What is the number of lines in this listing that include the string "agent"? Answer with that number by itself.

-------------------------

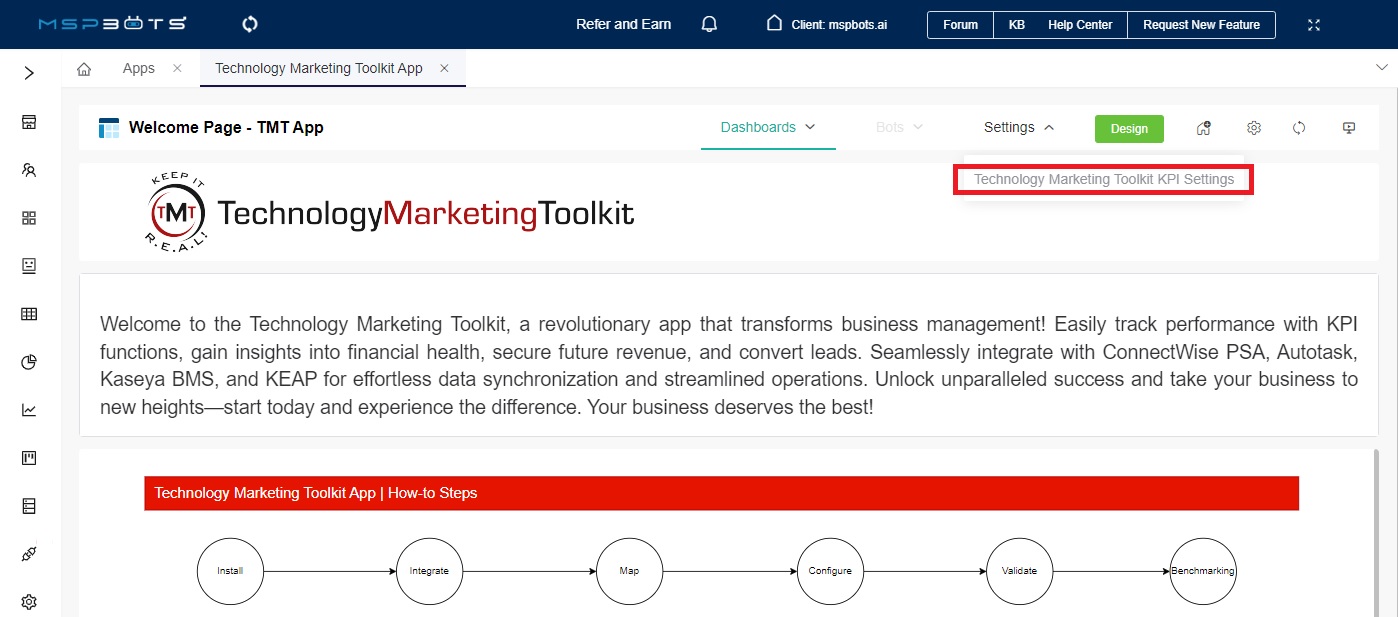This screenshot has width=1398, height=617.
Task: Click the add-to-home icon near the Design button
Action: [x=1204, y=128]
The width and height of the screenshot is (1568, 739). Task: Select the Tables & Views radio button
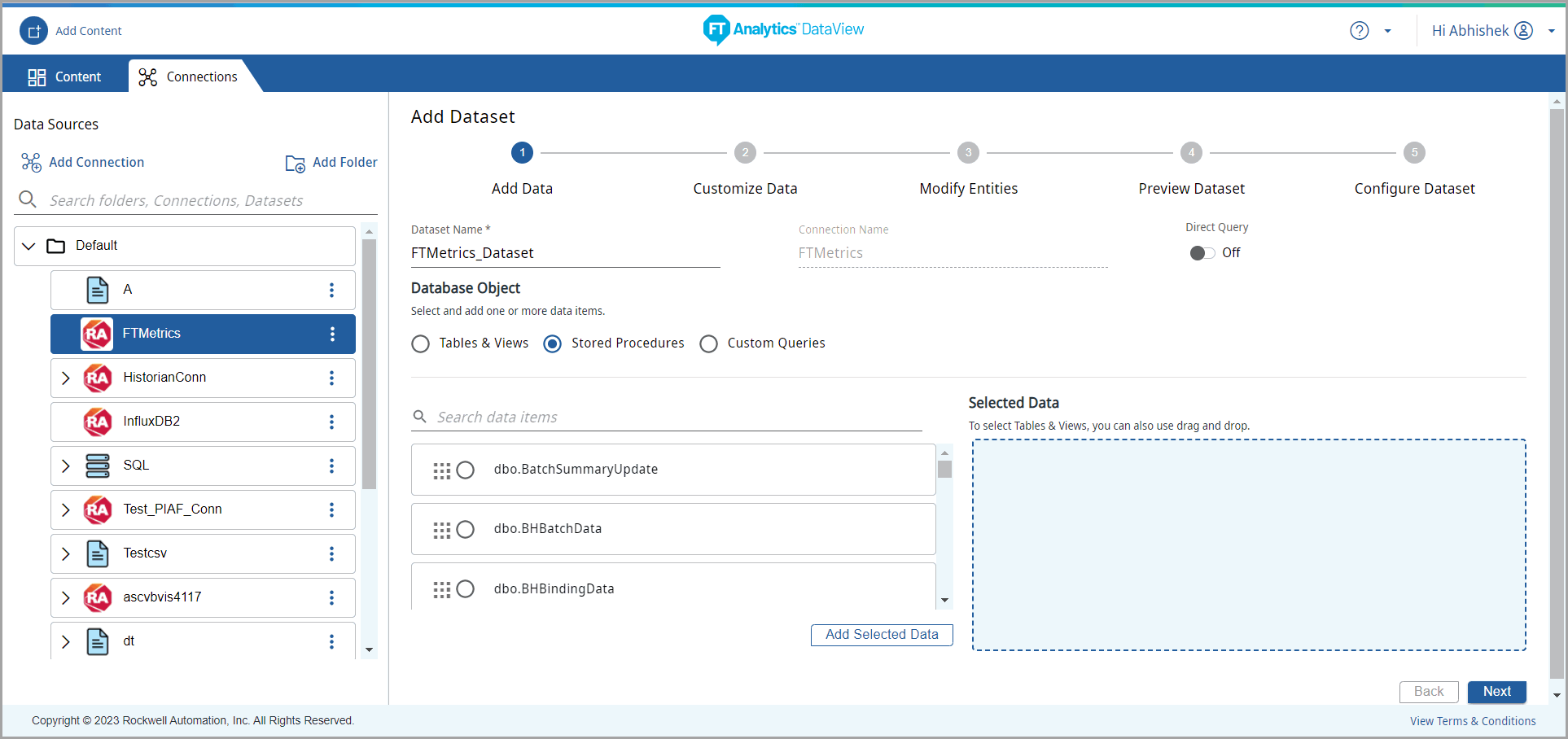click(x=421, y=344)
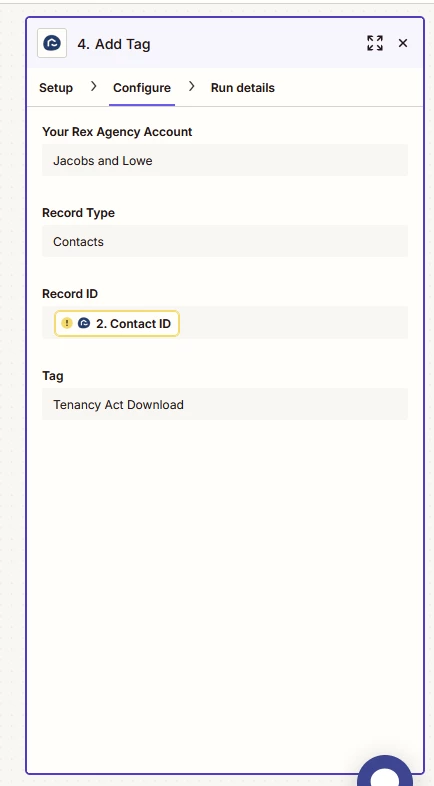
Task: Expand the step panel to full screen
Action: (x=375, y=44)
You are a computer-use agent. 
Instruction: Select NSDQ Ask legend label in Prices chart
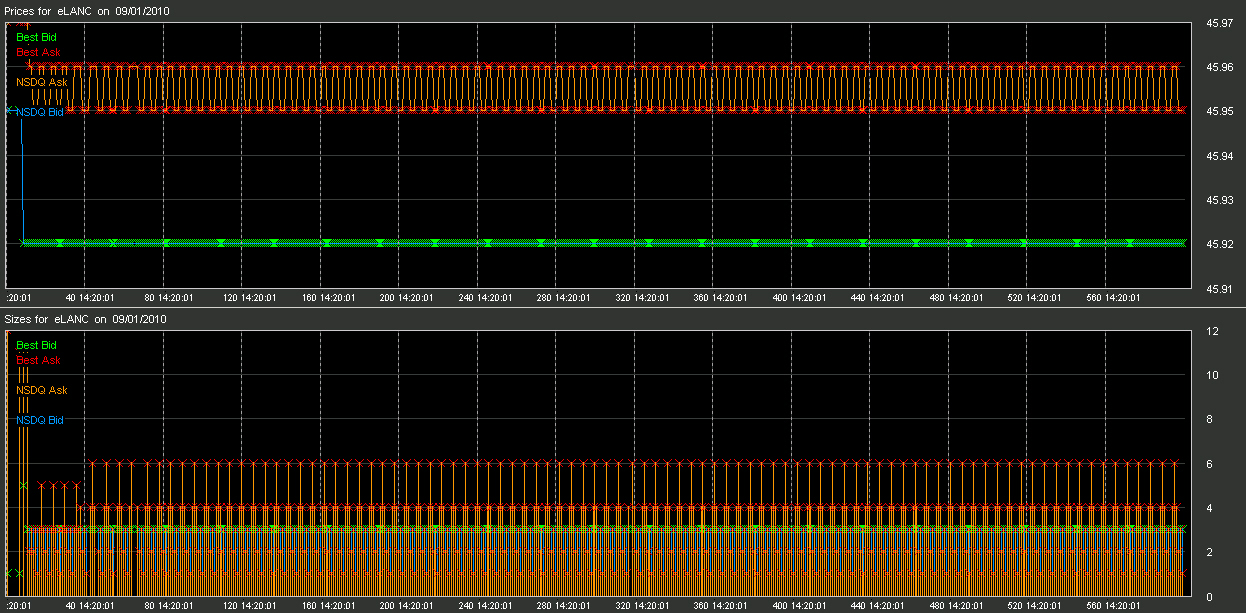(41, 82)
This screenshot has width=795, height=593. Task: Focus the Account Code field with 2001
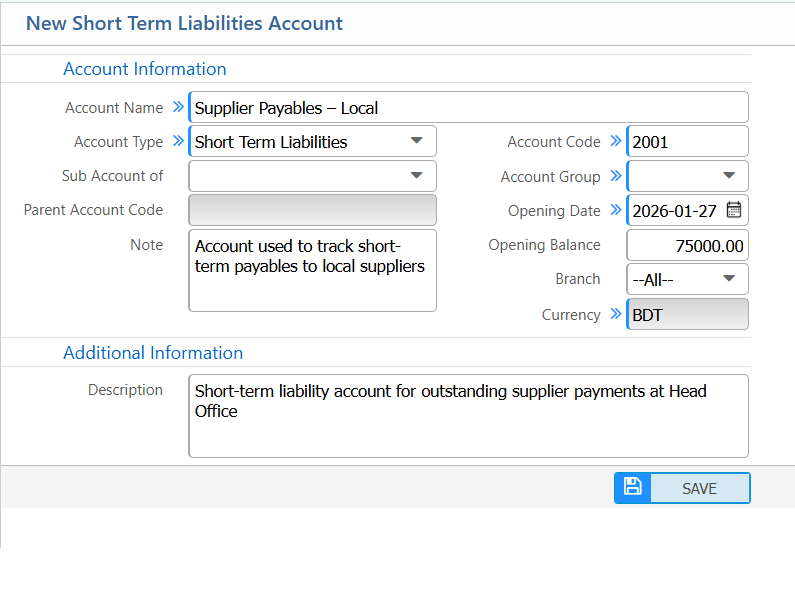tap(687, 141)
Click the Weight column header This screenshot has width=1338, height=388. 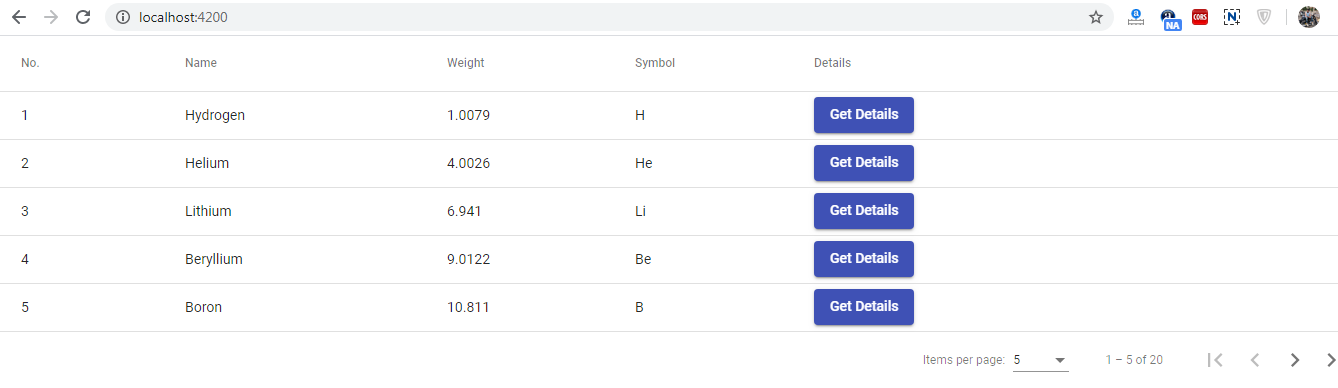click(466, 63)
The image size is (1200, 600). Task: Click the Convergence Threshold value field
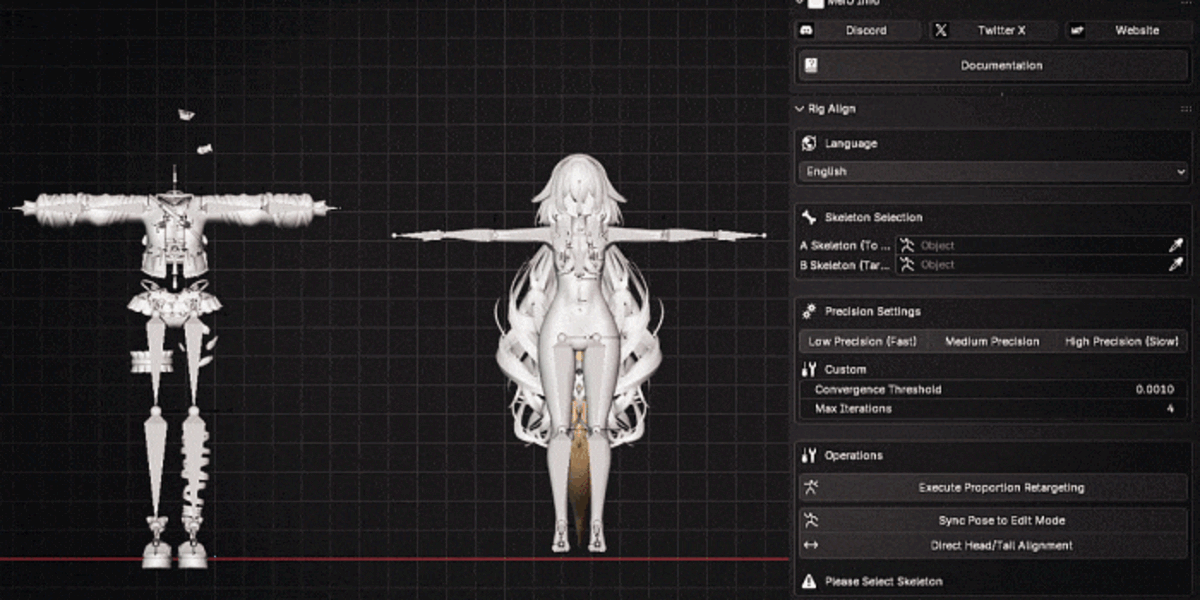pos(993,390)
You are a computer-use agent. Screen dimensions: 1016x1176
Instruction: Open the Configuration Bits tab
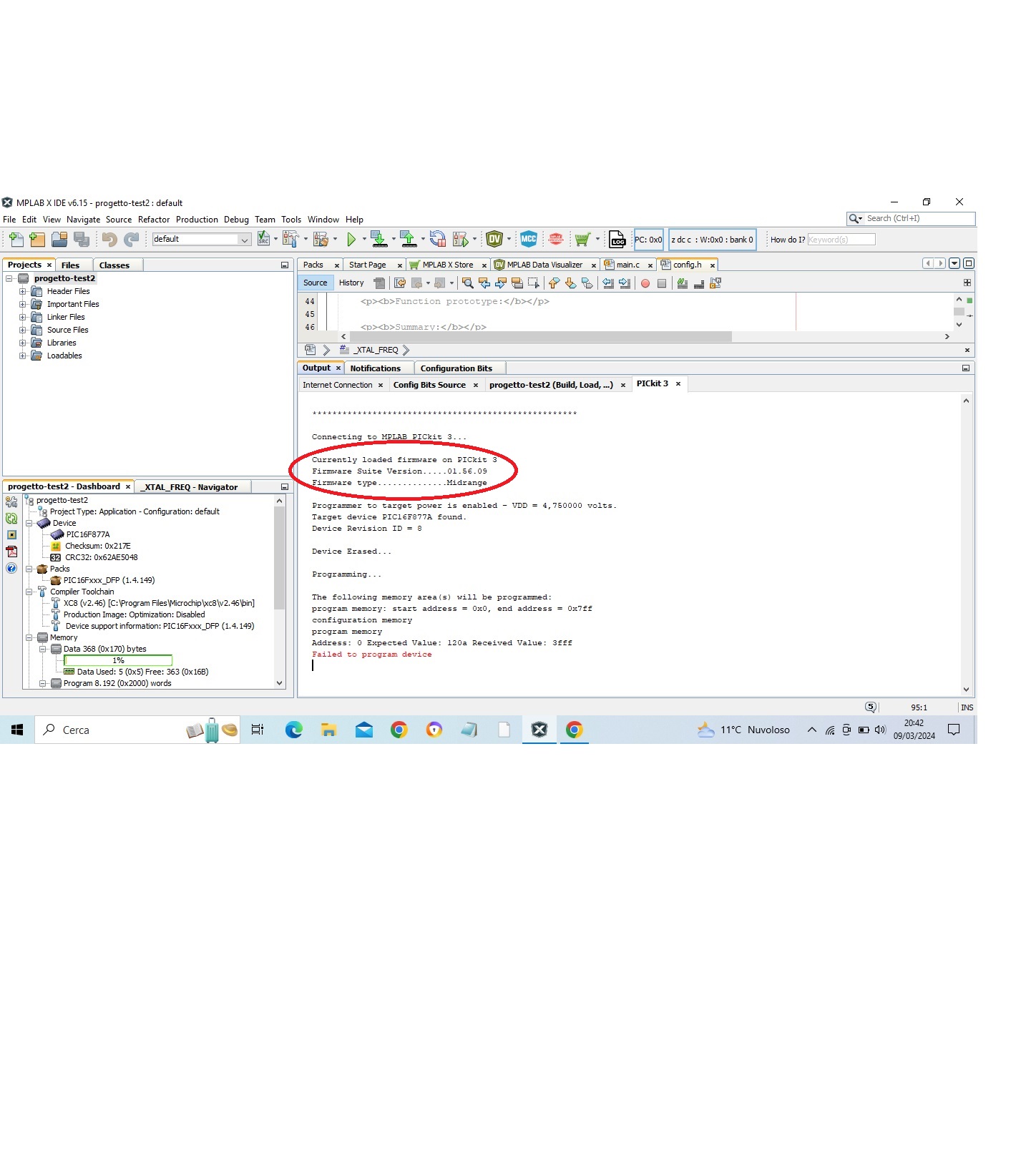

-------------------------

**Your response:** 2